Rows from a data collection:

——

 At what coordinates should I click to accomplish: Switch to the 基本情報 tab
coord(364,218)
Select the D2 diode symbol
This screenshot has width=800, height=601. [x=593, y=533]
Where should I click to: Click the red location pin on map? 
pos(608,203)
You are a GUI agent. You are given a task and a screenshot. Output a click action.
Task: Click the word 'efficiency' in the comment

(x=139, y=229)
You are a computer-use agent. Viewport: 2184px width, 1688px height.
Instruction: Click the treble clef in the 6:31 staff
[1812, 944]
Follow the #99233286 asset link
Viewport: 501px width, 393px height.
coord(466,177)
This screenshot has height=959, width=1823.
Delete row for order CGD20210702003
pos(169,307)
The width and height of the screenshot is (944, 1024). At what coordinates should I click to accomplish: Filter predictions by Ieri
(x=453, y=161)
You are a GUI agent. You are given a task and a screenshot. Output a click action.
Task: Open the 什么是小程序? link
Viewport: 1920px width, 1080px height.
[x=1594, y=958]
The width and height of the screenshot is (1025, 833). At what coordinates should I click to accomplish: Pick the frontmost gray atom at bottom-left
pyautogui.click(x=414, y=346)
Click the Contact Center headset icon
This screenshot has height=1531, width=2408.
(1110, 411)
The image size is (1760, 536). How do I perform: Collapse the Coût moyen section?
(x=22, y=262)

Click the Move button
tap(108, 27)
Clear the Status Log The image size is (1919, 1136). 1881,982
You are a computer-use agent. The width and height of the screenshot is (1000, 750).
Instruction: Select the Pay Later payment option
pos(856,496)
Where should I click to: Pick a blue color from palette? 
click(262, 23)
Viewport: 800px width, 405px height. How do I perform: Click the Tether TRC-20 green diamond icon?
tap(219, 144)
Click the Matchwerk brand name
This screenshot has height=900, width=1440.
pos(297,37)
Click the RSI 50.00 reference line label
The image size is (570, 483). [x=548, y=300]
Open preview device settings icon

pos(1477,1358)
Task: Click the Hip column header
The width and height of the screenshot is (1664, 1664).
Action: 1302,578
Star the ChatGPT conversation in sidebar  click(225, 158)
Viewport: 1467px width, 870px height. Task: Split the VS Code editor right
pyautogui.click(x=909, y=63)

——

=== Objective ===
Reproduce, word for word, the stretch from the line containing "Click the Move button" through the end of the rows above.

=== Solution to the exercise ===
Click the Move button
tap(108, 27)
Clear the Status Log The image size is (1919, 1136). 1881,982
You are a computer-use agent. The width and height of the screenshot is (1000, 750).
Instruction: Select the Pay Later payment option
pos(856,496)
Where should I click to: Pick a blue color from palette? 
click(262, 23)
Viewport: 800px width, 405px height. How do I perform: Click the Tether TRC-20 green diamond icon?
tap(219, 144)
Click the Matchwerk brand name
This screenshot has height=900, width=1440.
pos(297,37)
Click the RSI 50.00 reference line label
The image size is (570, 483). [x=548, y=300]
Open preview device settings icon

pos(1477,1358)
Task: Click the Hip column header
The width and height of the screenshot is (1664, 1664).
Action: 1302,578
Star the ChatGPT conversation in sidebar  click(225, 158)
Viewport: 1467px width, 870px height. Task: Split the VS Code editor right
pyautogui.click(x=909, y=63)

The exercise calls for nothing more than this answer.